Besides, the soccer team is just picking up on a trend that’s been underway for years, most notably in hockey.  At most international hockey tournaments, if you see a team in red, white and blue, it’s probably the Czech Republic, Russia, or even France.  When the USA is the official visiting team, it will usually be wearing very dark, solid blue uniforms, with little or no red in them.  The last Olympics in which Team USA wore traditionally American attire was at the 2002 Salt Lake City games.  You know, the ones that were the subject of so much media harrumphing for their “jingoism” – which is what you call patriotism if you don’t like it.  Ever since then, USA hockey has assumed a more apologetic profile.

For the past seven years, we’ve had a president who derides the concept of American exceptionalism, but he’s only a symptom of a sickness that had already taken hold.  Those who think the language of our Constitution is still relevant are regarded today as simpletons.  Citizenship and legal residence in our country are now treated as mere technicalities.  Gradually, we’ve begun trading our good old American greenbacks in exchange for Eurofied, multicolored currency notes.

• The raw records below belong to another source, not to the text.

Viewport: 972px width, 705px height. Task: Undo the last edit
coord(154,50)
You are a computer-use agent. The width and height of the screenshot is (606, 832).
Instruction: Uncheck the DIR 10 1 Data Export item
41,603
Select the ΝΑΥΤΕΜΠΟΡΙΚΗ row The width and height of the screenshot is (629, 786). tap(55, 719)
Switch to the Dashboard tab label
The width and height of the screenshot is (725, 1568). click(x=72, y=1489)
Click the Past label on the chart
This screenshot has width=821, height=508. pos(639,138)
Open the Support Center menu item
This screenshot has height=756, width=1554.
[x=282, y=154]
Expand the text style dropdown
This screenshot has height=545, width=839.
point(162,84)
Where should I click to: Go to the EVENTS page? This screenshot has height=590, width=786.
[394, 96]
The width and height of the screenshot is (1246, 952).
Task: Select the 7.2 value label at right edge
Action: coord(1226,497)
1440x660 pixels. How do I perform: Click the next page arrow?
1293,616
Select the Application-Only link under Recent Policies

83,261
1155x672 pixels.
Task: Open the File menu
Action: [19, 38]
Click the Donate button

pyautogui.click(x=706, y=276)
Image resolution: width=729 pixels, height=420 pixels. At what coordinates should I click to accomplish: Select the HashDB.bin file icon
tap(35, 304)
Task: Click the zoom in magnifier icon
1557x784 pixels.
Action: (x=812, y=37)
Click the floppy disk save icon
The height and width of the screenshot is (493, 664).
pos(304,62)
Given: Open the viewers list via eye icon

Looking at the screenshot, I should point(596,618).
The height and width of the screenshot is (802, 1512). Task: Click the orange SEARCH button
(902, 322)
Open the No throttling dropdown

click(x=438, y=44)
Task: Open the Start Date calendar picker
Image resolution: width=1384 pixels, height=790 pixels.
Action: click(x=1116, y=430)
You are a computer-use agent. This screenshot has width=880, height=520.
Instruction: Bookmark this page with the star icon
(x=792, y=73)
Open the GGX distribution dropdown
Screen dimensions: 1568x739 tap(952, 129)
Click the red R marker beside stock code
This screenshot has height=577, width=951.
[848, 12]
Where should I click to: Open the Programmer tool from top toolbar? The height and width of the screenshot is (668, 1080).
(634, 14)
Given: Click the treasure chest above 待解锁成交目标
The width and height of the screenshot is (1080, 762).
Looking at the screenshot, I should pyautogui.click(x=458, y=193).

Perhaps the most potent accelerant in this trend toward post-Americanism is the fact that one of our two major political parties immersed itself in a five-year effort to make America lose a war, and yet was rewarded by the voters with almost monopolistic control of the federal government for two years afterward.  Is it any wonder that our national teams see a marketing advantage in distancing themselves from their country?

American exceptionalism is still observed, except that it’s been turned into a negative.  Every country may enforce its borders, except ours.  Every country may celebrate the discovery of oil on its land, except ours.  Every country’s soccer team may demonstrate pride in its homeland, except ours.

So go ahead and enjoy the rest of the World Cup qualifying matches involving the black, burgundy and blue.  No three cheers for them, though.  That would be “jingoistic.”